そのような、地方のインターチェンジ併設の高速バスターミナルや、既存の「道の駅」などの施設の一角に高速バス停留所を設置するケースが、地元の観光にどのように寄与できるか。今のところ、いい回答を見つけられていない。
むろん、地元のバス事業者の旅行業部門が企画実施する従来型(発地型)のバスツアーが、このようなバスターミナルを集合場所として活用することで、パークアンドライド駐車場を高速バスの乗客を共用する事例は見られる。しかし、地元の観光への貢献とは、大都市などからの高速バスや空港連絡バスを、2次交通や着地型商品と連携させ、入り込み客を増加させることだと考えられるが、そのような成功事例は見当たらないのだ。
例えば、国の有識者会議での議論を踏まえ、インターチェンジ併設のバスターミナルでカーシェアリングの営業を開始した、という例がある。東京などから高速バスで地方に向かい、そこで車を借りて観光を楽しんでほしいというストーリーは理解できる。
だが、この場合の高速バスは片道1時間半~4時間程度の短・中距離路線が対象。長距離の夜行路線は、体力に余裕がある若年層や、実家への帰省など「乗る前も降りた後も『自分の家』なのでリラックスできる」という利用者が中心だ。一晩、バスで移動しそのまま借りた車を運転するのは、観光旅行としてはストレスが大きすぎるからだ。

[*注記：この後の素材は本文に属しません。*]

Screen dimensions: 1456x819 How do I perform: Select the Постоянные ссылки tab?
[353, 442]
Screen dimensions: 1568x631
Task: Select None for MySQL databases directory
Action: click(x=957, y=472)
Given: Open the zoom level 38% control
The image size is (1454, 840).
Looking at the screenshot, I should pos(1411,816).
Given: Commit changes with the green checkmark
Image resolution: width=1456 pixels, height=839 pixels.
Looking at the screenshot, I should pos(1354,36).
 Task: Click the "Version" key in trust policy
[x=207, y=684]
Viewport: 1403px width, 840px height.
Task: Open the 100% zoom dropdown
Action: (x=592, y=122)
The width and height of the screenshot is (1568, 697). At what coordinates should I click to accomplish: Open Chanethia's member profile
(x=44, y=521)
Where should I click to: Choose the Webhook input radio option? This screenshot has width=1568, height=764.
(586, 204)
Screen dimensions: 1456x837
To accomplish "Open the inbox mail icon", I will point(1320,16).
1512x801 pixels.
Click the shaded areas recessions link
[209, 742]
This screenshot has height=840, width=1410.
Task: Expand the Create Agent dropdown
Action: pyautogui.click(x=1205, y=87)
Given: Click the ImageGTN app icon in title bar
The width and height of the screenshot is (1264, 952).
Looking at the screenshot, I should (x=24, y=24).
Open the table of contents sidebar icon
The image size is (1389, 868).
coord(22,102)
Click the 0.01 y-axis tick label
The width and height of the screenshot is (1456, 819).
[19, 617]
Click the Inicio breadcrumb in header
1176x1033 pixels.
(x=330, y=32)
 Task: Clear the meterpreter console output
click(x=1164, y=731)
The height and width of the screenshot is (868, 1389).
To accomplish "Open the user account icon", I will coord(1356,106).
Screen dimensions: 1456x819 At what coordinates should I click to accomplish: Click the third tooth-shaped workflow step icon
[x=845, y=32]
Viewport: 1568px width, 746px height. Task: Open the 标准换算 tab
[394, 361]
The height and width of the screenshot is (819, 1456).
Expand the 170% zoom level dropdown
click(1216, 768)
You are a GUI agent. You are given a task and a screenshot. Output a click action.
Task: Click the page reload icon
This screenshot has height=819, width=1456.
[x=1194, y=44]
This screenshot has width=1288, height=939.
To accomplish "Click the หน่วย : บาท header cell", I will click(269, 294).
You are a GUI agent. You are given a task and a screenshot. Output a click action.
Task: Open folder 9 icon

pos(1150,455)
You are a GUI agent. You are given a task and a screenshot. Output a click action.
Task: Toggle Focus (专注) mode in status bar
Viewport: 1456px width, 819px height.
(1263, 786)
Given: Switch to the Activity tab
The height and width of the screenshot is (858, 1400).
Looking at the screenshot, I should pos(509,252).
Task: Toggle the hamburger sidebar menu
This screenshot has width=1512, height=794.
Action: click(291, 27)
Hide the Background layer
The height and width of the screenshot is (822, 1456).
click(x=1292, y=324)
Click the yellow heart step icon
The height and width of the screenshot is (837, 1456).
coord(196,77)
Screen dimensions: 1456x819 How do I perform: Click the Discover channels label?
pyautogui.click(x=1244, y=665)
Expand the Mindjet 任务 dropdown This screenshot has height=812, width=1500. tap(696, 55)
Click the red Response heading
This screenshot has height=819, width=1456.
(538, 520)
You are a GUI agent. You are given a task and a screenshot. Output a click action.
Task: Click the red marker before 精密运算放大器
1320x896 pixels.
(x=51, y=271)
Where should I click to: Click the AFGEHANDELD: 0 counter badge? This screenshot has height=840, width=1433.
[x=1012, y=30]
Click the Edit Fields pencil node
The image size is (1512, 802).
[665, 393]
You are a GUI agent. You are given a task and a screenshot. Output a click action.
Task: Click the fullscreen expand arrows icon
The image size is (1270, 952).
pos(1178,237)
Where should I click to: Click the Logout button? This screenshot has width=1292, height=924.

すると、その程度の距離であれば、旅行者は自宅の近くでレンタカーを借りる。特に出張ではなく観光旅行の場合、多くは家族など複数人で同一行動をとるが、高速バス運賃は人数分が必要なのに対し、レンタカー代や高速道路料金は人数が増えてもおおむね変わらず、コスト的にもその方が有利である。
また、仮に旅先では車を使うにせよ、自宅からバスターミナルまで鉄道などを乗り継いで向かうなら、手荷物などの制約が増える。
新幹線や航空は速達性が圧倒的なのでレンタカーやカーシェアとの組み合わせは旅行の効率を高めるが、高速バスの速度であれば、レンタカーなどとの親和性は大きくない。